Britain may be peppered with beautiful churches and Christianity retains its status as the state religion, but in my business, TV drama and publishing, there is a definite queasiness around the faith on which much of our national culture is built.

It’s not the kind of overt hostility with which other faiths are met. It’s more of a suspicion: a not wholly unjustified sense that the church is so tainted with the sins and oppressions of the past that there’s no excuse for a rational mind to have freely taken a regressive turn.

In 30 years working as a writer I’ve met only two openly practising Christians, both Catholics: a senior fiction editor (who wore her faith lightly) and my good friend Jimmy “Two Guns” McIntyre, a former gangland lawyer turned TV screenwriter.

You can be into Buddhism or shamanism and not turn a hair, but an actual church-going believer? At best you might be silently dismissed as odd, having chosen the wrong therapeutic crutch, or worse, be taken for a narrow-minded bigot.

I’ve always been chasing the next commission, so stayed silent.

I was forced out of the spiritual closet four years ago, when our youngest son, Will, died at 23, while studying Spanish in Bogotá. Like me, he had an instinctive faith, as well as a wild, irreverent side and a ceaseless curiosity about the mysteries of the universe. He often spent all night arguing friends out of their atheism.

Will was a fearless soul, reckless even; one of those who was never quite fully here – we’ve all known a few. His one good fortune was to leave this world never having been compromised by it, which left me with a challenge: to be as brave and as honest as he was.

His faith had sustained him through harrowing bouts of illness spanning a decade. How could I not share it?

I didn’t hide my faith from everyone, of course. I’m the warden of a small country church and regularly lead Bible study. Having spent decades exploring strange philosophies, I found studying Christianity to be the most mind expanding, challenging and, yes, comforting experience of my life. But I realised I rarely shared it outside a small circle of trusted friends, hesitating even around some family members.

I began at Will’s funeral, explaining Christ’s bold statement in John to a congregation largely of agnostics and unbelievers: “In the world you have tribulation; but be of good cheer, I have overcome the world.” It’s my constant reminder that in this inevitably harsh theatre of experience we call life, suffering is part of the deal – it is possible to be battered but not broken by it. A simple truth that has sustained me through the darkest of times.
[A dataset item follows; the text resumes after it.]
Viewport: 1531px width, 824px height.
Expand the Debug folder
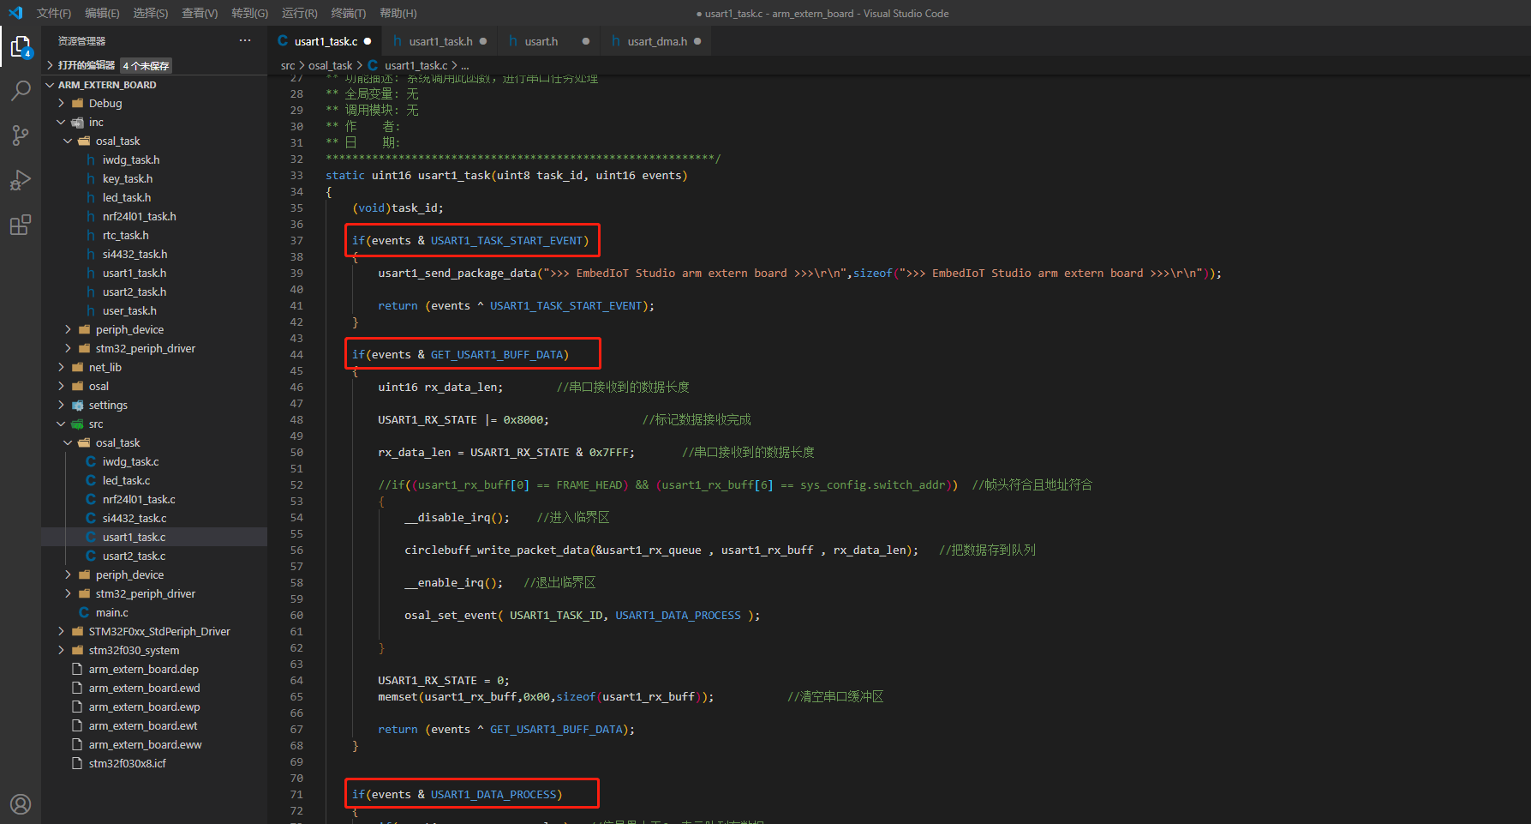105,104
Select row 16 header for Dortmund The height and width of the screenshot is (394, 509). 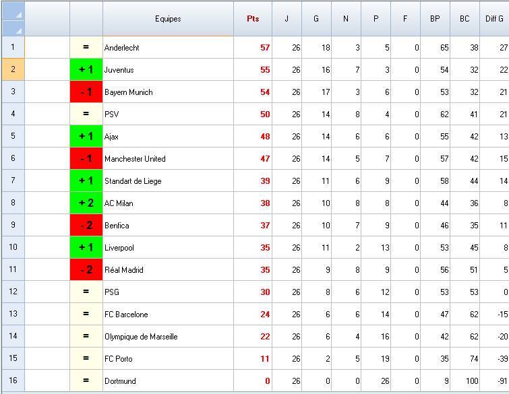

I copied Will’s tattoos – a Christian fish and his favourite Bible verse, Romans 5:8 – and had them inked on to my forearms, where they tend to invite questions, especially in the intimate meetings we writers have with drama commissioners, which always start with a good 10 minutes of get-to-know-you.

To my surprise, these conversations have invariably been filled with warmth and curiosity. I sense I am more novelty than freak. For my part, it’s a chance to explain that there are Christians like me who treat their faith not as a set of rules, but as a bottomless source of insight and inspiration.

It also tells an utterly outrageous story: placing us in the midst of a supernatural cosmic drama. As a writer, I can’t get enough of it.

So I resolved to admit that I’m a Christian writer. I’m not an evangelist, but rather an explorer of the human condition navigating with a Christian compass – one I used in my latest novel, Totem, an eco-thriller that tells a love story across racial and cultural boundaries. There’s not a Bible quote in it.

I am, though, an evangelist for the idea that the creative industries desperately need God back. Cut out the metaphysical and stories are confined to superficial thrills, politics and hedonism with a smattering of sci-fi around the edges. So much TV and commercial fiction has become the dramatic equivalent of modern architecture: formulaic, uniform, occasionally impressive but seldom truly inspiring.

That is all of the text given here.